An emergency surgery was performed under general anesthesia. Laparotomy was performed, and a pulseless SMA and small bowel ischemia were identified. Under fluoroscopic guidance, a 10-mm stent (SMART; Cordis Corp., Miami Lakes, FL, USA) was deployed at the ostium of the SMA in a retrograde fashion through the 6 Fr sheath inserted from the branch of the SMA, which was then connected to the femoral artery sheath, which served as an external shunt. Thereafter, total arch repair with FET, “Zone 0 arch repair strategy,1” was performed using a FET graft and a 4-branched graft (35 mm × 150 mm J Graft FROZENIX and 28 mm J Graft SHIELD, respectively; Japan Lifeline Co. Ltd., Tokyo, Japan). A primary entry tear was identified in the distal aortic arch (Figure 2A). The FET graft was carefully inserted into the descending aorta under direct vision. After weaning from cardiopulmonary bypass (CPB), the SMA remained pulseless. In addition, transesophageal echocardiography (TEE) showed expansion of the FL in the descending aorta distal to the FET graft, suggesting malposition of the FET into the FL of the descending aorta (Figure 2B). Thereafter, malposition of the FET was confirmed using intravascular ultrasound (IVUS).
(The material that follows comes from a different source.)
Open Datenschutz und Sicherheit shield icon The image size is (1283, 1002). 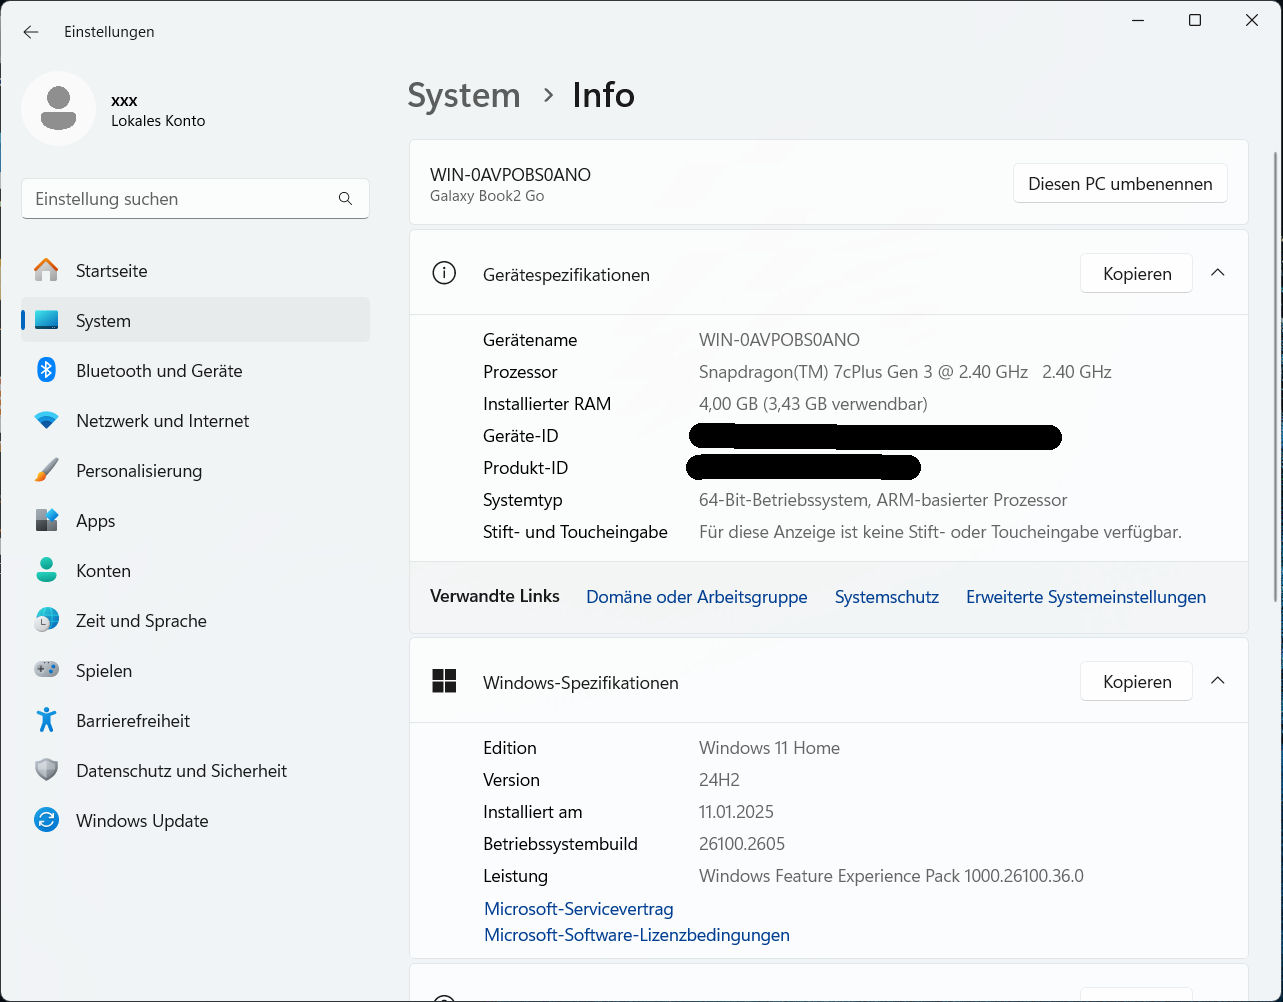tap(46, 770)
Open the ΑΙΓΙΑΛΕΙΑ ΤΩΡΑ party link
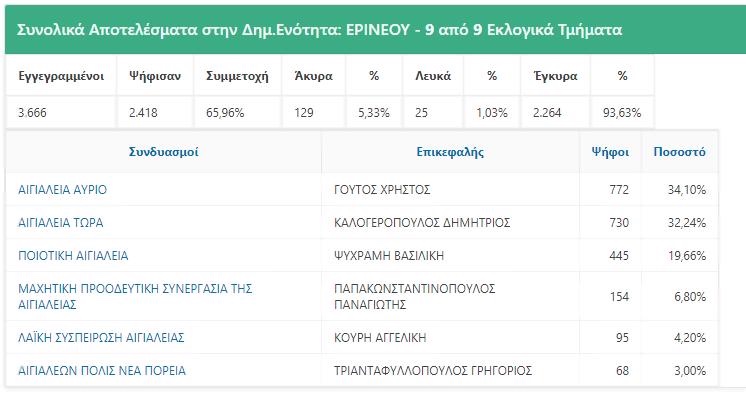The image size is (746, 402). pyautogui.click(x=61, y=222)
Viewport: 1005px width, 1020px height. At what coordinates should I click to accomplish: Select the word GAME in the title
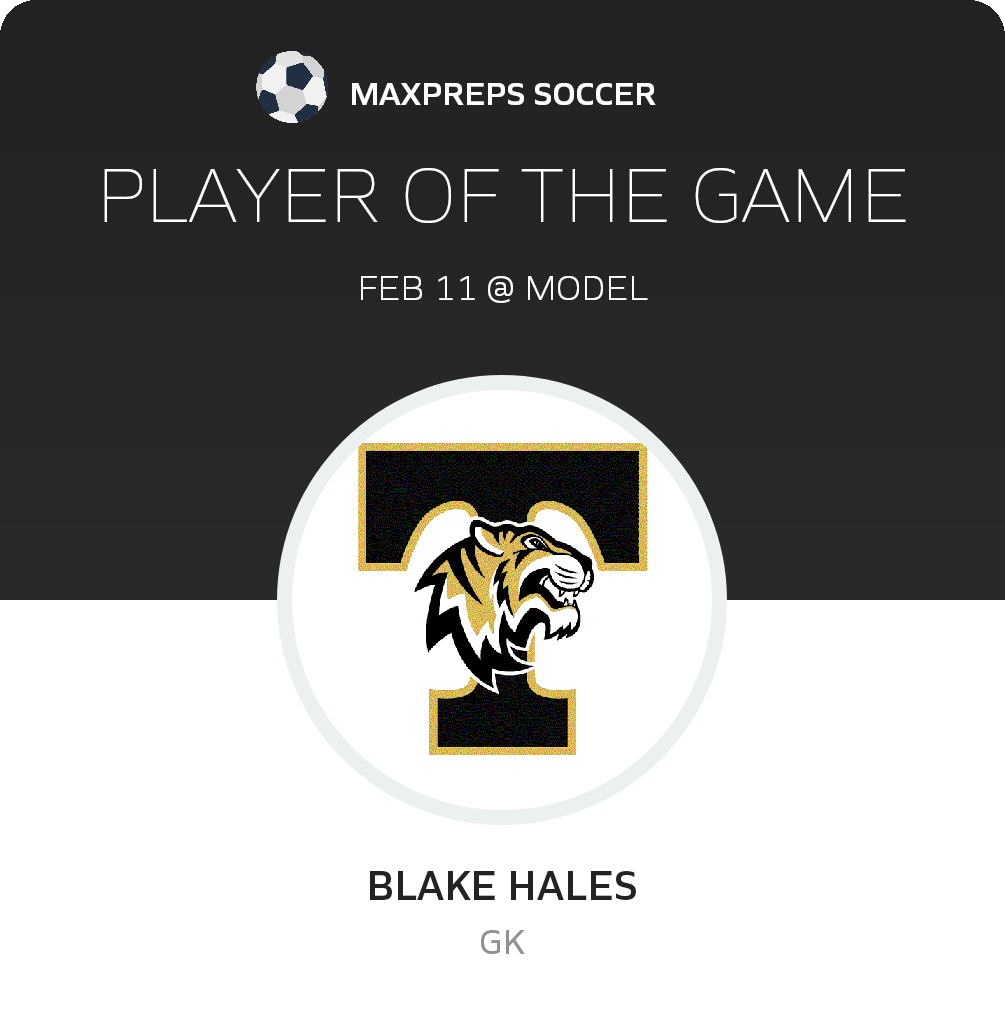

Percutaneous fenestration of the dissecting flap and endograft deployment from the inside of the malpositioned FET to the TL of the descending aorta were subsequently performed. Under IVUS and fluoroscopic guidance, an angled 5-Fr catheter (Impress Diagnostic Peripheral catheter; Merit Medical, South Jourdan, UT, USA) was rotated and its tip was positioned against the center of the dissecting flap. Then the dissecting flap, 4 cm distal to the distal end of the FET, was perforated using a 0.014-inch tapered tip microguidewire (Chevalier14 Tapered 30; FMD Co., Ltd, Tokyo, Japan) by a quick, short thrust. The outer catheter was advanced over the microguidewire from the TL to the FL of the descending aorta. Thereafter, a 0.035-inch extra-stiff guidewire (Lunderquist; Cook Medical Inc., Bloomington, IN, USA) was reintroduced through the outer catheter, and a stiff guidewire was placed across the dissecting flap to the inside of the FET (Figure 2D/E/F). A tapered 38/34 mm × 190 mm endograft (Relay Plus; Bolton Medical, Sunrise, FL, USA) was deployed from the inside of the FET to the TL of the descending aorta. Subsequent aortography showed no endoleak, and IVUS revealed good expansion of the endograft and the TL of the downstream aorta. SMA pulsation and bowel peristalsis returned after endograft deployment. Postoperative complications related to aortic or visceral malperfusion were not observed. Follow-up CT revealed a patent endograft and expansion of the TL of the downstream aorta without SMA stenosis (Figure 3).